─── Excerpt provided ───
@shub.chat Am i running into the same problems that you were talking about?
Yeah looks exactly like mine.Cant get my head around why this may be happening .I am wondering can this be a Bottleneck in the dataloaders for higher batch size ?
I’m about to test my theory (waiting for GCP to create a snapshot) but it may be as simple as disk IO like we discussed last night. I’m going to rebuild my VM with an SSD and see if that makes a difference.
I’m a bit peeved after I was so excited to move to the 16gb P100 but now i’m worse off.
If you have many steps in your image transformations it won’t help with keeping the GPU busy. You might want to pre-create all the transformations as a new set of images on disk and then avoid on-the-fly transformations altogether. You can prove the theory by removing transformations and seeing what different it makes.
Ok, TLDR SSD makes a real difference.
Firstly the HDD performance (taken from the GCP disk editing page)
And now the SSD…yep, seems quicker
from %98 to %10-13, I’ll take it.
and the all important learning time.
If any nasty surprises crop up i’ll let you know but it seems that for the extra 10c per hour this is the way to go if you are using big datasets.
Looks really promising Tim.If this works as we are expecting it will be worth writing a short blog about it .I am sure there are many others who might benefit with this little experiment and work around .
─── Information supplied ───
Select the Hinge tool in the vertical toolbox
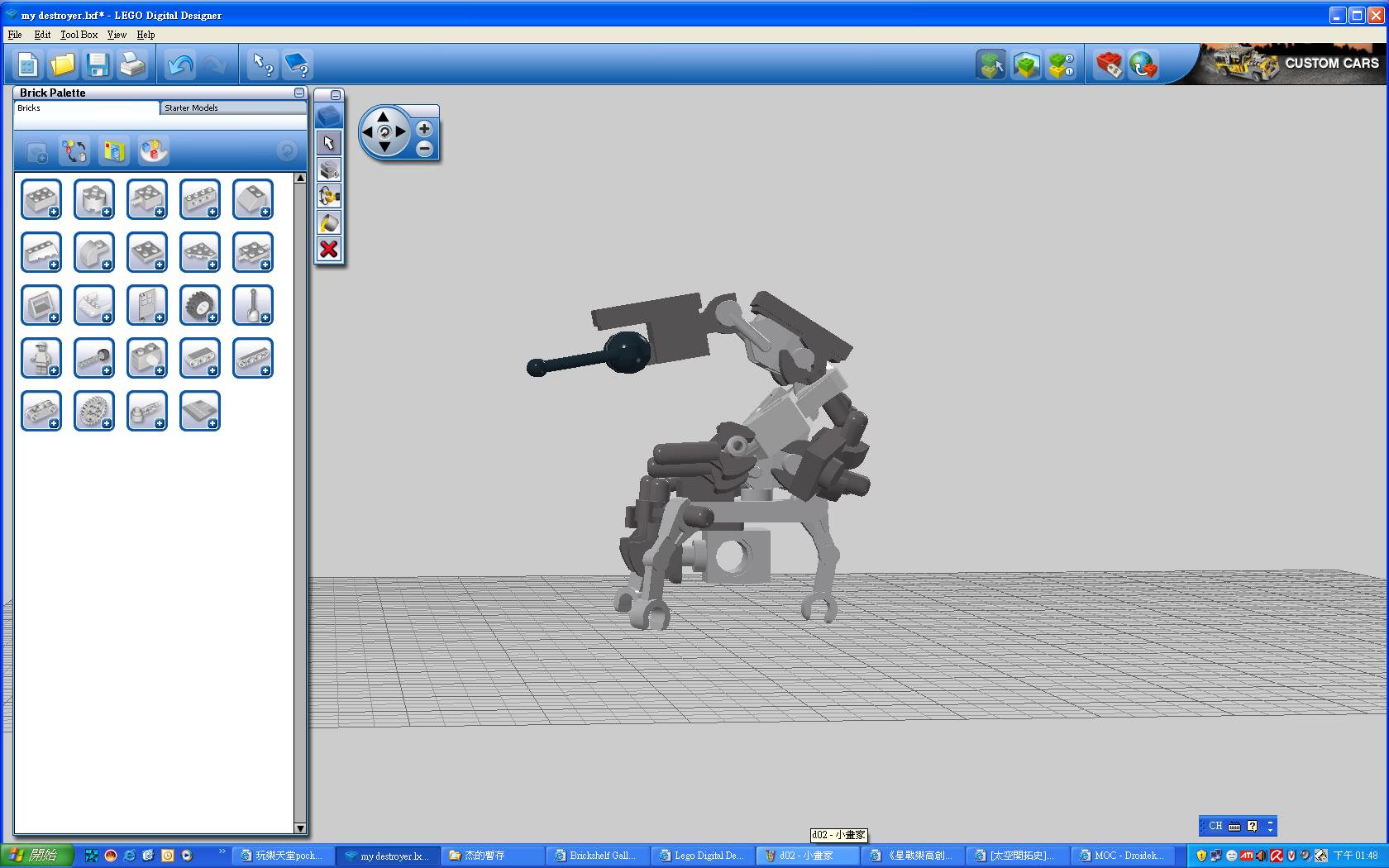 pyautogui.click(x=329, y=196)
───
• _Required actions_
[A] In the forum thread about training slowdowns, how much extra per hour does the switch to an SSD cost?
[B] From the forum thread about training slowdowns, return the part that opens with the words containing "I’m about to" and closes with "i’m worse off.".

• _Per-task answers_
[A] An extra 10c per hour.

[B]
I’m about to test my theory (waiting for GCP to create a snapshot) but it may be as simple as disk IO like we discussed last night. I’m going to rebuild my VM with an SSD and see if that makes a difference.
I’m a bit peeved after I was so excited to move to the 16gb P100 but now i’m worse off.